I have not seen any so far, its not a popular car to mod and road race as such no need for adjustable control arms or performance for that matter. if your good with math, measuring, and welding you could always make some and use heim joints like the ones on the 4x4 long arm kits


----------



## Kraiger (Oct 19, 2014)

No not covered. Im in a battle right now with the local dealer over that. The car went in with complaints before 36000 with pulling issues. The tech said there was wear on one side of the car and the other side of the car had a bent rim. But he never looked into why the wear was happening. So at 36500 i did an oil change and other things and found worn bushings. Called at told them and they said its out of warranty no so there is nothing they can do even though it was in for the same complaint before 36000. O well, im ready to move on and upgrade if possible.


----------



## diesel (Jun 8, 2013)

Kraiger said:


> No not covered. Im in a battle right now with the local dealer over that. The car went in with complaints before 36000 with pulling issues. The tech said there was wear on one side of the car and the other side of the car had a bent rim. But he never looked into why the wear was happening. So at 36500 i did an oil change and other things and found worn bushings. Called at told them and they said its out of warranty no so there is nothing they can do even though it was in for the same complaint before 36000. O well, im ready to move on and upgrade if possible.


Reach out to the nice GM customer service folks on this forum. Since you took it in before 36K and had it fully documented, they should be able to help. 

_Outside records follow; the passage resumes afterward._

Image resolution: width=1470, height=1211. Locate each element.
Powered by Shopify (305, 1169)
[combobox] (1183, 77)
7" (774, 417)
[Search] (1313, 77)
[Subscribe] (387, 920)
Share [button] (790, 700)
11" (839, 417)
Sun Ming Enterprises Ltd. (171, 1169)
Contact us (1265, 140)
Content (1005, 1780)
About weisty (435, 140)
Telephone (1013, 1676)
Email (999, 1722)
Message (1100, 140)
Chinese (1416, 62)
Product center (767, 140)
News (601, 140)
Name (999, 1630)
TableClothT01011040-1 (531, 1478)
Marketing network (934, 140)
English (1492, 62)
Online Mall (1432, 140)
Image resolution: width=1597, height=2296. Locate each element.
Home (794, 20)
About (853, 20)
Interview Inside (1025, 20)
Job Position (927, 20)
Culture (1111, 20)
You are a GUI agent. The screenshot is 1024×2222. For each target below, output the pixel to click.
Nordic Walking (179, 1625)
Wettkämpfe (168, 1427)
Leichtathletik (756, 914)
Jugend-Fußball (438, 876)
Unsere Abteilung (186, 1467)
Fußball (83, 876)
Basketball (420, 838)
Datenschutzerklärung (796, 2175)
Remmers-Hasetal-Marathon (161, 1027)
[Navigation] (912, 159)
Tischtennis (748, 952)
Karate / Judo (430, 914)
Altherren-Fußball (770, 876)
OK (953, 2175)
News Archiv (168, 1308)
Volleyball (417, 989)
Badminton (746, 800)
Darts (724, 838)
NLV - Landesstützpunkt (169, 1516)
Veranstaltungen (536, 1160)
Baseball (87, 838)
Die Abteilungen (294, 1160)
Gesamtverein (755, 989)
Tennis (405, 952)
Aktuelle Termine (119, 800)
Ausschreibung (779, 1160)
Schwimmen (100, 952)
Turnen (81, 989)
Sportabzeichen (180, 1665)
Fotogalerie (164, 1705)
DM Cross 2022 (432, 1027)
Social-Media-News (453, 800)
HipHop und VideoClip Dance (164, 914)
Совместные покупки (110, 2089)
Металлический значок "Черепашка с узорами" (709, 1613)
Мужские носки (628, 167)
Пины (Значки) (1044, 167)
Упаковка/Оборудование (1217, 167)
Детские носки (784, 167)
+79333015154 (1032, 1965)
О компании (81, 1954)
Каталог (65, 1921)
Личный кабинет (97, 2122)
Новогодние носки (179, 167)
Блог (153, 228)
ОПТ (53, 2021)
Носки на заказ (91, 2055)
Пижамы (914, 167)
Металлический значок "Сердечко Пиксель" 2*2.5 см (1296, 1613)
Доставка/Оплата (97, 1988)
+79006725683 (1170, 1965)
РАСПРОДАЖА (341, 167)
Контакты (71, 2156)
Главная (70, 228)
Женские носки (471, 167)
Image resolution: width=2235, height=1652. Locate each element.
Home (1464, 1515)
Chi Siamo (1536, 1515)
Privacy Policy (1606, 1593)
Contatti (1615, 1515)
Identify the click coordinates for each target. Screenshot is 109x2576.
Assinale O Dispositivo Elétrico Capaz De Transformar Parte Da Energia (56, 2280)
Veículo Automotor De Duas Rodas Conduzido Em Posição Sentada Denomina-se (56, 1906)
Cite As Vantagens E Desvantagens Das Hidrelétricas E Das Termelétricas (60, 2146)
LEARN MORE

I guess some components unexpectedly wear like that. I only got 61K miles out of the wheel bearings. Now on my second set 93K miles so far and no further issues.


----------



## Chevy Customer Care (Oct 29, 2011)

> No not covered. Im in a battle right now with the local dealer over that. The car went in with complaints before 36000 with pulling issues. The tech said there was wear on one side of the car and the other side of the car had a bent rim. But he never looked into why the wear was happening. So at 36500 i did an oil change and other things and found worn bushings. Called at told them and they said its out of warranty no so there is nothing they can do even though it was in for the same complaint before 36000. O well, im ready to move on and upgrade if possible.




Hello Kraiger, 

I am sorry to hear that you are experiencing this concern and understand how frustrating this must be since you brought this to your dealership?s attention before 36000 miles. I would be happy to reach out on your behalf as an extra layer of assistance. Please send a private message with your full contact information, VIN, current mileage, and the name of the dealership that you are working with. Please include any questions or concerns you may have in your message. 
Looking forward to your message. 

Cecil J. 
Chevrolet Customer Care


----------



## Kraiger (Oct 19, 2014)

PM'ED!!!! Thanks


----------